• [Work required]: Take the line containing "The image size is (526, 350)." and every line after it to the end of the records, and copy them exactly, leaving out pictures.
# # # # # # #
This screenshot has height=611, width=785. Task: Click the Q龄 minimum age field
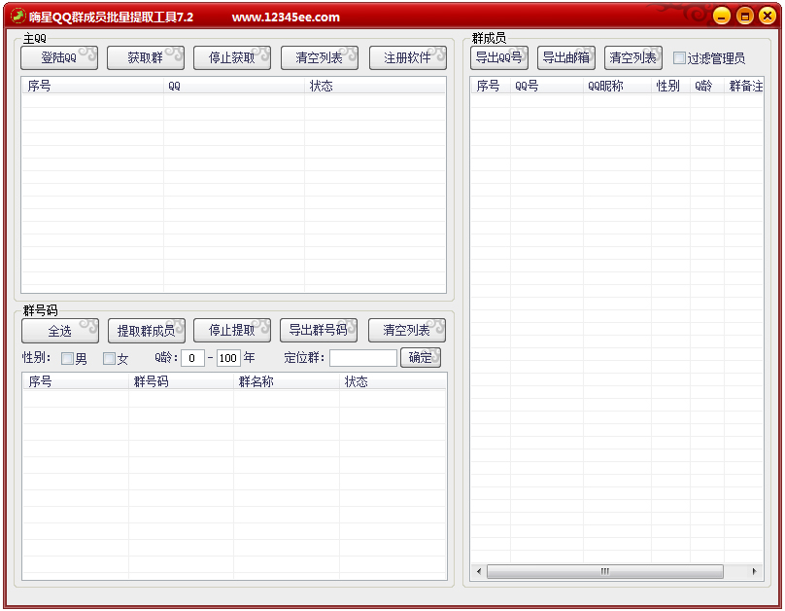coord(192,358)
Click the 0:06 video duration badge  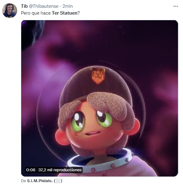click(x=31, y=170)
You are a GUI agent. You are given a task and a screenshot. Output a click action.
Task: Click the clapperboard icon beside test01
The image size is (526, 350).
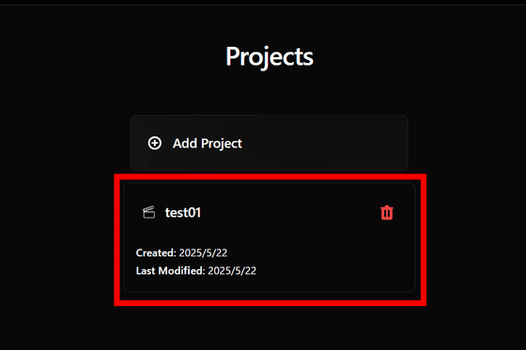[148, 212]
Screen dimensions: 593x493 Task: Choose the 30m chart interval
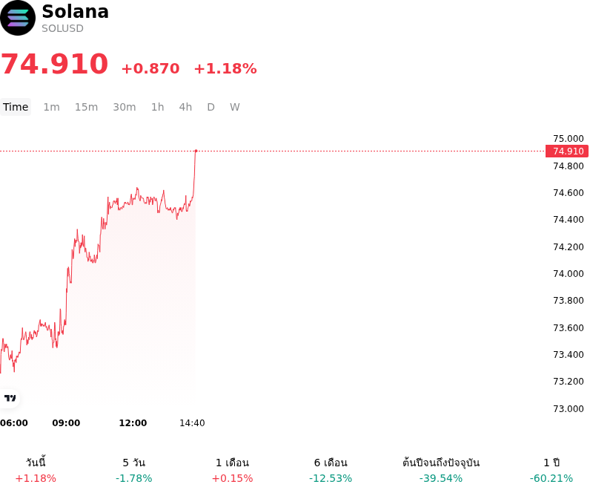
# # # # # # #
• [Task result]:
The image size is (526, 350).
[148, 212]
Screen dimensions: 593x493 Task: Choose the 30m chart interval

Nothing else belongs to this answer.